Les fromagers artisans n'en démordent pas

Québec refuse d’indemniser les producteurs pour les pertes induites par la crise de la listériose de l’été dernier.
Photo: Jacques Grenier Québec refuse d’indemniser les producteurs pour les pertes induites par la crise de la listériose de l’été dernier.

Les appels à l'aide n'ont pas été entendus. Au terme d'une rencontre avec le ministre de l'Agriculture, Laurent Lessard, les fromagers artisans se disent plus que jamais abandonnés par Québec, qui vient une fois encore de refuser d'indemniser les producteurs pour les pertes induites par la crise de la listériose de l'été dernier.

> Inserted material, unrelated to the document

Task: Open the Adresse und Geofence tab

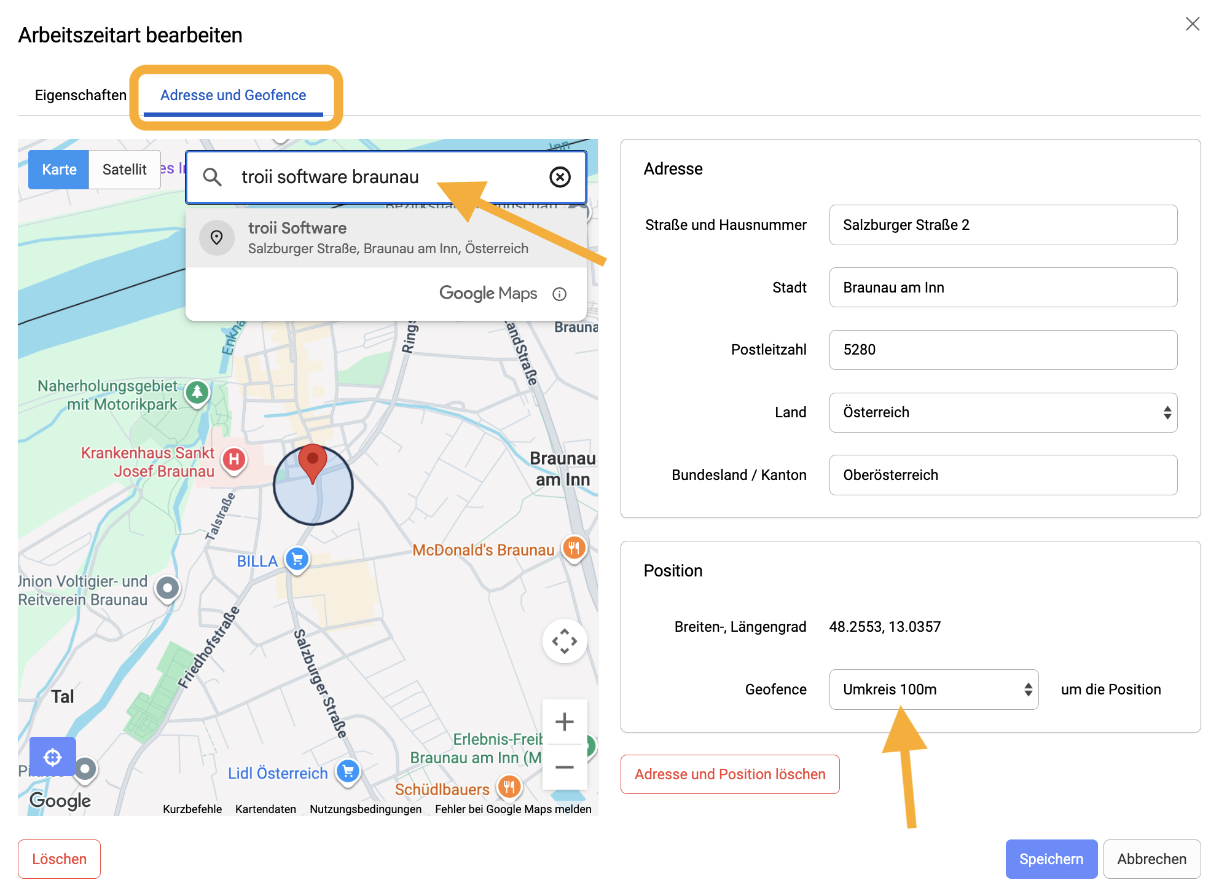Action: 233,95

«En plus de ne pas reconnaître l'ampleur du drame, on a le sentiment que le gouvernement ne veut rien entendre», a résumé Louis Arsenault, président de l'Association des fromagers artisans du Québec. L'homme a rencontré M. Lessard vendredi dernier à Québec pour parler de l'avenir du secteur, mais également de l'abondance des inspections ciblant les petits producteurs. L'entretien a été qualifié de «virulent». «On sent une très grande indifférence face à ce que nous vivons. Et cela nous dérange beaucoup.»

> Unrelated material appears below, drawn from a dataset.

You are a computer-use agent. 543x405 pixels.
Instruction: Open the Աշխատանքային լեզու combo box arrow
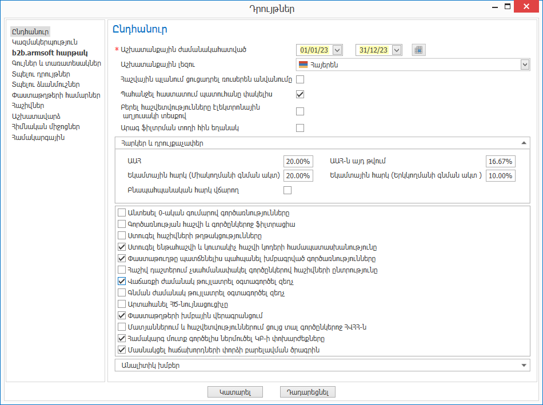(525, 65)
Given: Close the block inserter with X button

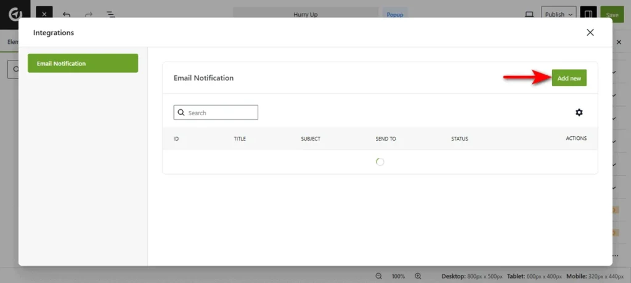Looking at the screenshot, I should click(44, 14).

L'association tient le ministère de l'Agriculture, des Pêcheries et de l'Alimentation (MAPAQ) pour responsable des turbulences avec lesquelles doivent composer les fromagers artisans depuis plusieurs mois. «Dans la foulée des saisies de l'été dernier, notre secteur a arrêté de fonctionner pendant un mois, dit M. Arsenault, et l'ampleur médiatique qu'a prise cette crise a pas mal hypothéqué notre développement.» Le groupe de producteurs dénonce aussi les inspections ciblées et répétitives sur les fromages au lait cru du Québec des derniers mois. Cette mesure, aujourd'hui présentée comme un «plan d'accompagnement» par le gouvernement, a toutefois fait craquer plusieurs producteurs et a causé également la disparition d'une dizaine de fromages des tablettes.

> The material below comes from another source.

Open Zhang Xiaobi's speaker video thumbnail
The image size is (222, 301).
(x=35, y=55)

L'association, qui dit avoir en main des chiffres prouvant la baisse des ventes de ses produits depuis septembre dernier, réclame à grands cris depuis le début de la crise la mise en place d'un programme d'aide financière. L'objectif? Assurer le développement durable et la pérennité de cette filière agroalimentaire versée dans la construction des terroirs du Québec. «Nous avons reçu une fin de non-recevoir, dit M. Arsenault. Et même si nous n'avons pas l'intention d'en démordre, pour le moment, l'optimisme n'est pas au rendez-vous.»